**What is required**
Copy every record below exactly as it stands.

**Source data**
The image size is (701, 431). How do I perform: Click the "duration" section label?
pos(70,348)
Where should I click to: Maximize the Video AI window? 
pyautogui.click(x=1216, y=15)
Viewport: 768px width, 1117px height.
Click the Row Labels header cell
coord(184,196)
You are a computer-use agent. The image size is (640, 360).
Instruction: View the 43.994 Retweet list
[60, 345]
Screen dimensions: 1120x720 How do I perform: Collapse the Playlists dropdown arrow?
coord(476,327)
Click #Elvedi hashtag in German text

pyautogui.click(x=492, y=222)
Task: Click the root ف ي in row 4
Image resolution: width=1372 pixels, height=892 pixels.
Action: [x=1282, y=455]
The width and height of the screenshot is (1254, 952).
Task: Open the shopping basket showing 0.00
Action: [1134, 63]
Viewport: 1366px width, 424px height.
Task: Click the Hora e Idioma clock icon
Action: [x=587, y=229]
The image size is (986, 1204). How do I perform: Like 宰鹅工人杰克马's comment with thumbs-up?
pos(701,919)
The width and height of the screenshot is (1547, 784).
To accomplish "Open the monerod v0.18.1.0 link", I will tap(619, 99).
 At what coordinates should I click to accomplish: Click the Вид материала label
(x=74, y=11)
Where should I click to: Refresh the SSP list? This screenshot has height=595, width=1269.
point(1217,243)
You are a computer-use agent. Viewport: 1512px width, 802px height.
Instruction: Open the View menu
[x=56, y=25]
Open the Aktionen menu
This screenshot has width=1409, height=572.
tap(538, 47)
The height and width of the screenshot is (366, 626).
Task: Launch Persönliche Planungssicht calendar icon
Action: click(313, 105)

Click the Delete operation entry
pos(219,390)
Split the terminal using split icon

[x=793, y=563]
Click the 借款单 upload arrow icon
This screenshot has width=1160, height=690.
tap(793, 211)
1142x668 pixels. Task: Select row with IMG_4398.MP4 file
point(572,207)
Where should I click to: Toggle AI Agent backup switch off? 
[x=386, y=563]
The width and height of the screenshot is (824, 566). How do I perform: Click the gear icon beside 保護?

**Solution below**
The image size is (701, 431). How do I perform: Click the "duration" section label?
pos(70,348)
Where should I click to: Maximize the Video AI window? 
pyautogui.click(x=1216, y=15)
Viewport: 768px width, 1117px height.
Click the Row Labels header cell
coord(184,196)
You are a computer-use agent. The image size is (640, 360).
Instruction: View the 43.994 Retweet list
[60, 345]
Screen dimensions: 1120x720 How do I perform: Collapse the Playlists dropdown arrow?
coord(476,327)
Click #Elvedi hashtag in German text

pyautogui.click(x=492, y=222)
Task: Click the root ف ي in row 4
Image resolution: width=1372 pixels, height=892 pixels.
Action: [x=1282, y=455]
The width and height of the screenshot is (1254, 952).
Task: Open the shopping basket showing 0.00
Action: [1134, 63]
Viewport: 1366px width, 424px height.
Task: Click the Hora e Idioma clock icon
Action: [x=587, y=229]
The image size is (986, 1204). How do I perform: Like 宰鹅工人杰克马's comment with thumbs-up?
pos(701,919)
The width and height of the screenshot is (1547, 784).
To accomplish "Open the monerod v0.18.1.0 link", I will tap(619, 99).
 At what coordinates should I click to accomplish: Click the Вид материала label
(x=74, y=11)
Where should I click to: Refresh the SSP list? This screenshot has height=595, width=1269.
point(1217,243)
You are a computer-use agent. Viewport: 1512px width, 802px height.
Instruction: Open the View menu
[x=56, y=25]
Open the Aktionen menu
This screenshot has width=1409, height=572.
tap(538, 47)
The height and width of the screenshot is (366, 626).
Task: Launch Persönliche Planungssicht calendar icon
Action: click(313, 105)

Click the Delete operation entry
pos(219,390)
Split the terminal using split icon

[x=793, y=563]
Click the 借款单 upload arrow icon
This screenshot has width=1160, height=690.
tap(793, 211)
1142x668 pixels. Task: Select row with IMG_4398.MP4 file
point(572,207)
Where should I click to: Toggle AI Agent backup switch off? 
[x=386, y=563]
The width and height of the screenshot is (824, 566). How do I perform: Click the gear icon beside 保護?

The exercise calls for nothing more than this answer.